*** Excerpt provided ***

Prevention in medicine as a universal medical concept has to be effective, cheap, widely applicable and acceptable to the public (from an old medical text book), the same with screening (if you talk of secondary prevention). I dont believe that this has been tested and shown to be cost ineffective.
What passes for prevention today and over the last decade or two are myriad add-on, me- too, wanna be, unproven or half proven stratergies which I think have contaminated the data. I will mention some examples, keep in mind the usual suspects (perpetrators) I listed in my previous note.
A colonoscopy showing a large polyp (>1 cm) done in a person over 50 with a family history of colon cancer (first degree family) will prevent colon cancer, hospitalizations, surgery, chemo etc, cost of colonoscopy $200, but in the last 10 years the gastroenterologist found it less of a bother if he got an anesthesiologist to join in and do it under anesthesia, do it on every one once they cross 50, and repeat every few years, cost goes up to a recurring $200 +$600 and a low yield of people with the cancer (this is not medicine, its business).
Other examples are Gov Rick Perry trying to make HPV vaccine mandatory, doing stress tests, Holter monitors, and cardiac MRI's with no indication or the doctor owns the technology, carotid Dopplers in people without a stroke history, testing Vitamin D levels and indiscriminate Bone Scans, CT angiogram of the heart in low risk patients (egged on by a Dr. Gupta specials on CNN).

*** End of Excerpt provided ***
*** Supplied material ***

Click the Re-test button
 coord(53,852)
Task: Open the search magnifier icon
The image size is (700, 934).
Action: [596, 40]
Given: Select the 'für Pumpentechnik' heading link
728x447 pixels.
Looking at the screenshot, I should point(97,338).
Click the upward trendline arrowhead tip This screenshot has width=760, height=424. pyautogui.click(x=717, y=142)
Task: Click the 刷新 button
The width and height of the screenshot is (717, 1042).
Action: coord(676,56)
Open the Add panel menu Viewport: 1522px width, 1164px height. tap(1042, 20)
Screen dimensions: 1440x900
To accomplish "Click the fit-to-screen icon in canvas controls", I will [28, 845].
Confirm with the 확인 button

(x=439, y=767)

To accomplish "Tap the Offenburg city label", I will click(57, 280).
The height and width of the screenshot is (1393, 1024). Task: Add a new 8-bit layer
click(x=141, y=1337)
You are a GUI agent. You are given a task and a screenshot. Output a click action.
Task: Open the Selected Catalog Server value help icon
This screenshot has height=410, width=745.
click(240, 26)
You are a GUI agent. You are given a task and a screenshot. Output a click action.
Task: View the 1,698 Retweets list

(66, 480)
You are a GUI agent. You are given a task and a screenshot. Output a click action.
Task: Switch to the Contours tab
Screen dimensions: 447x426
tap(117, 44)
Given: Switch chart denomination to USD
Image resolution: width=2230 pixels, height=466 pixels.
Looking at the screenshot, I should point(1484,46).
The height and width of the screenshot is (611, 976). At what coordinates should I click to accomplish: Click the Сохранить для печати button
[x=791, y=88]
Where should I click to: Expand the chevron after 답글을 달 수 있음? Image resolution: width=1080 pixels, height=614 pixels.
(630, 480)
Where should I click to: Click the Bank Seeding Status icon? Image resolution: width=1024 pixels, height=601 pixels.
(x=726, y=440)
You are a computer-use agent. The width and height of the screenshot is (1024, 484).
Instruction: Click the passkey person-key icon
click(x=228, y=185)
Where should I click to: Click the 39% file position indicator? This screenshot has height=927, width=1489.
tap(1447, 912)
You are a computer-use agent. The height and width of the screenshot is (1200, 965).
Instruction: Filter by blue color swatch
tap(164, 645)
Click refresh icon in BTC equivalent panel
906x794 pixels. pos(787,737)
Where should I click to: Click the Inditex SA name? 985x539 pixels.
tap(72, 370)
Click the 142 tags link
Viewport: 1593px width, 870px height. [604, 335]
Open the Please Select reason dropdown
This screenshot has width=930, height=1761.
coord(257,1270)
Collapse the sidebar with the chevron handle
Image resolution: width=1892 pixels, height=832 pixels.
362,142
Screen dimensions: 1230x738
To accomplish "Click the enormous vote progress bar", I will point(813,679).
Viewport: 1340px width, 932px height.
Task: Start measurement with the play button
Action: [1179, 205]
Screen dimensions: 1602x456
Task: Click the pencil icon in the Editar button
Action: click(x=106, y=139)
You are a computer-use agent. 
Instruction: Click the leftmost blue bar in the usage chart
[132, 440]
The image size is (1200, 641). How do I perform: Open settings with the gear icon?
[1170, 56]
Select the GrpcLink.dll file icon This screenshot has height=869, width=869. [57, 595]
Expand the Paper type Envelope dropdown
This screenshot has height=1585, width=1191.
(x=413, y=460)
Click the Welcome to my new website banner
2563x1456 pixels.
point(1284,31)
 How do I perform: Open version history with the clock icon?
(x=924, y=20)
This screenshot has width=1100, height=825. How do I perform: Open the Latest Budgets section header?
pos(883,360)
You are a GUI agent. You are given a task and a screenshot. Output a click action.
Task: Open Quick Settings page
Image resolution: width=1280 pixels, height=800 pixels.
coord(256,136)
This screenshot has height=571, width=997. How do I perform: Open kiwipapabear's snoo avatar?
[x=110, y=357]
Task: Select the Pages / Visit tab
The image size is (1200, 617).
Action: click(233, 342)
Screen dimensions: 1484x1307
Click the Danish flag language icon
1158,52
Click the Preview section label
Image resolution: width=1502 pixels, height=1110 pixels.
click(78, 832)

*** End of Supplied material ***

**Problems to solve:**
**1)** List the diagnostic tests and imaging procedures named in the sentence of the text on prevention in medicine that begins "Other examples are".
**2)** Update the text on prevention in medicine by writing out the passage from "A colonoscopy showing" up to and including "medicine, its business).", with "gastroenterologist" replaced by "endoscopist".

**Answer list:**
**1)**
- stress tests
- Holter monitors
- cardiac MRI's
- carotid Dopplers
- testing Vitamin D levels
- Bone Scans
- CT angiogram of the heart

**2)**
A colonoscopy showing a large polyp (>1 cm) done in a person over 50 with a family history of colon cancer (first degree family) will prevent colon cancer, hospitalizations, surgery, chemo etc, cost of colonoscopy $200, but in the last 10 years the endoscopist found it less of a bother if he got an anesthesiologist to join in and do it under anesthesia, do it on every one once they cross 50, and repeat every few years, cost goes up to a recurring $200 +$600 and a low yield of people with the cancer (this is not medicine, its business).